Sunday, September 6, 2009

My "Poookie-Eyed Baby" ain't a baby no more.

Back in 1986, I found myself spending 8 hours or so in the waiting room of Hoag Hospital in Newport Beach with my friends TC Tahoe and Loren Christopher Michaels awaiting the birth of Loren's daughter. I was 23 years old.

This is that daughter of Loren Michaels and Lynn Splendid now. Ashley Cara Michaels...she's 23 years old.

What an odd rift in the time-space continuum, that she could be 23 years old suddenly, when I don't think I'm done being 23 yet.


Back then, I was pretty tight with this family. After Loren and Lynn's divorce, Loren got custody of me and I continued getting to be a part-time "Uncle" watching Ashley grow into a fine, smart and sweet girl through the very beginning of her "Tween" years.


She seemed to like everything. She liked reading, art, science, sports. I knew she was gonna be alright in this world.

During the days of Ashley's infancy, Loren and I were pre-occupied with writing songs together. I didn't play an instrument at the time, so I concentrated on lyrics, while Loren would collaborate lyrically with me and be the "axe" man. That's hip musician talk for "guitar player".

This is my buddy, Loren, "back in the day".

One night, Loren and Lynn had some engagement to go to, so in their youthful folly said, "Hey, let's get that stumble butt Jeff to babysit Ashley for us.". And they did. And I did.

It was a restless evening for the infant Ashley. You know the kind, when the child is just too tired to fall asleep? Try as I might I couldn't get her to stop crying and go to sleep. I wore out every lullaby my parents had taught me, nothing worked, so I began singing a new one I thought up out of my own head. I shoved together every comforting thing you might say to a child, and somehow it came out in rhyme.

After about 43 verses and a couple reprises, Ashley fell into blissful (for me or her you ask? I'm not sure) slumber.

That night when Loren and Lynn arrived home, I sang the song that could knock their baby girl out should she ever get this "pookie-eyed" tired again. Loren pulled out his guitar and a real song got born. Possibly the first I ever wrote beginning to end on my own.

Here's the song.




About a month ago, after about 8 years of estrangement (funny how things happen) I happened to find my old buddy Loren on that "finder of things past" FaceBook, who then hipped me to find Ashley (unseen in about 12 years) and then her Mom Lynn (possibly 20 years?).

Ashley and Lynn.


Ashley's grown into a young adventuresome woman. She's spent some time over on the "right" coast in Manhattan. Spent time in Europe, Africa and other places around the world.

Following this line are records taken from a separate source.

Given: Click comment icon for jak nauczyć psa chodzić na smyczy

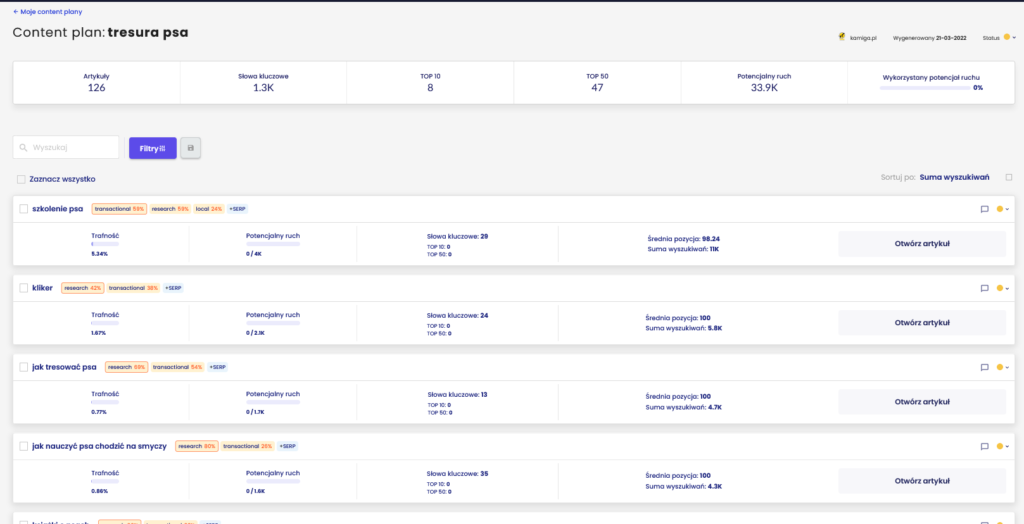Looking at the screenshot, I should click(x=984, y=446).
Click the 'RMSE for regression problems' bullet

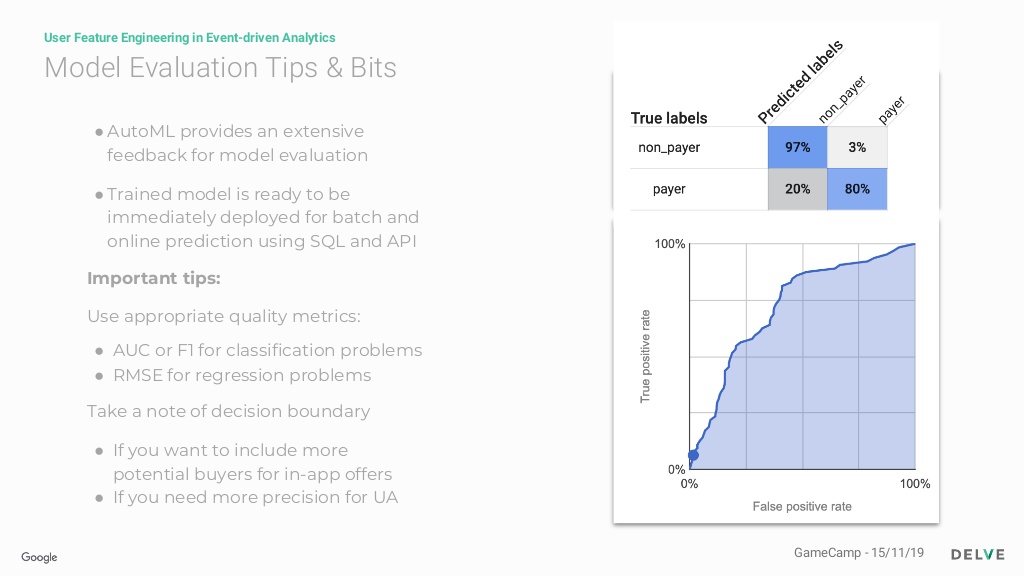coord(242,376)
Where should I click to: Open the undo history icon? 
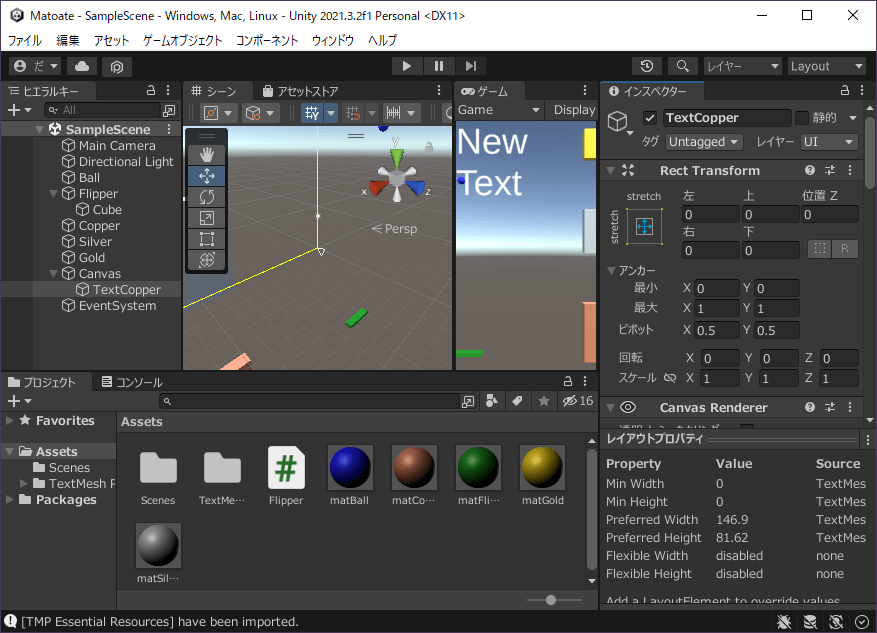pyautogui.click(x=647, y=66)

She recently raised money for Greenpeace by walking from Newport Beach to San Francisco. Just the thought of that trek makes my feet sore. Good on ya girl!

Lynn, Ashley and family are leaving southern California in a few weeks, to begin the next chapter of their lives in Napa, California. Facebook got me back together with them in the nick of time, before they headed out.

I'm glad I found you again Lynn. Thanks for dinner last night and good conversation.

Ashley, I'm very proud of you. Keep having adventures and keep learning about all the beautiful places and people of the world. There is a place where the sidewalk ends...but you can fly past that boundary. You're not pookie-eyed or a baby anymore, but you'll always be my "Pookie-Eyed Baby" anyhow.

2 comments:

Anonymous said...

JEFF!!!! I Just saw this I feel so loved!!! That is the sweetest thing and I'll forever cherish pookie-eyed baby and no doubt all the good memories with you and dad singing in the kitchen in costa mesa. Love you!!Ash

Unca Jeffy said...

I love you, Ashley...keep having adventures and always be able to sleep safely and soundly.